House debates
Monday, 9 February 2015
Private Members' Business
Municipal and Essential Services Program
12:11 pm
Shayne Neumann (Blair, Australian Labor Party, Shadow Minister for Indigenous Affairs) Share this | Hansard source
I commend the member for Perth for this motion. When we were in government, in our last budget we provided $44.1 million to assist 340 remote communities with power, water, sewage services, garbage collection and road maintenance. These are tiny little communities around the country in places like Western Australia, South Australia, Queensland, Victoria and Tasmania. The truth is that all Australians expect essential services to be provided in these communities as well as in major capital cities like Sydney, Melbourne and Brisbane. This was in addition to the $221 million we committed over 10 years under the Stronger Futures package. These kinds of services include dog control, accounting administration services, electricity, garden and road maintenance, animal control, and environmental health services.
But what has this government done since they came to power? What they have done here is undertake what they call a historic deal by the Minister for Indigenous Affairs, who should hang his head in shame. What he did—let's not mince words—was put a financial gun to the heads of the states and territories. That is what he did. He said, 'We will give you some money and you are on your own.' He said to the Western Australians, 'Here is $90 million and we will let you do whatever you want'—with no conditionality whatsoever, no consultation with homeland communities, no consultation with these remote communities which absolutely need this funding. The Abbott government have redrawn federal funding for municipal services. This type of funding was provided by both sides of politics, by Labor and the coalition, for decades and decades. It is a disgrace and they have done it without adequate consultation with these communities.
When the Western Australian government announced that they were closing about 164 communities across remote areas like the Pilbara and the Kimberley there was a hue and cry, not just from Indigenous leaders on the left but also from the right. So we have seen this procrastination, but we know that that is the decision that they have made. They are going to engage in forced removal and relocation, and the federal minister said, 'It's not my responsibility.' What do people in the urban areas expect but good services in these remote communities. In these Indigenous communities, 38,000 indigenous Australians are at risk of forcible removal and relocation because of the Abbott government's decision, the lack of consultation and the lack of conditionality on this funding—leaving Western Australian communities and remote areas at the mercy of the Barnett government. That is what has happened as a result of this decision.

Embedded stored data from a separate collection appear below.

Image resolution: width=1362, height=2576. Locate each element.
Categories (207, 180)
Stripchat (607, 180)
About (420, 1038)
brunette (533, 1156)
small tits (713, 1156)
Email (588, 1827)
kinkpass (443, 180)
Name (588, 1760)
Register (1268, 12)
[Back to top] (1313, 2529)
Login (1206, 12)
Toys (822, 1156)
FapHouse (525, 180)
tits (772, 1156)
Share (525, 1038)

So this is a government that cut $534 million from Indigenous affairs in their first budget. This decision has to be seen in context, and then they have completely messed up the Indigenous Advancement Strategy and cut funding everywhere: family violence prevention centres, Prisoner ThroughCare, antirecidivism programs; the National Congress of Australia' First Peoples defunded; and the National Family Violence Prevention Legal Services Program utterly defunded.
The shambolic way they have conducted Indigenous affairs is clearly evident by the decisions they have made. What have they done? Particularly relevant to Western Australia and this motion before the chamber today, they have reneged on a commitment to justice targets to reduce Indigenous incarceration rates and improve community safety. What about these communities that are now at risk in Western Australia?
They want to get the kids to school—we support getting kids to school. We want to make sure kids go to school, finish primary and high school and get good jobs; and that skills and talents are fostered to make sure they participate in community. But you cannot do that if you are cutting the funding and forcibly relocating communities. People have lived for millennia in parts of Western Australia, and what does the Abbott government do? It says: 'Bye-bye. We'll wash our hands like Pontius Pilate. You can have some money. We'll have nothing to do with this anymore'.
This is a Prime Minister who said he was going to be Prime Minister for Indigenous affairs and would indeed be at the front and heart of the centre of decision making in this government. What have they done? Cut. Cut. Cut, and Closing the Gap is a fiction under this government. We will see in the next couple of days, with the Closing the Gap report and this motion before the chamber—the MUNS funding, the lack of consultation, and the consequences to remote communities in WA—that it is clear the Abbott government has failed Indigenous Australia.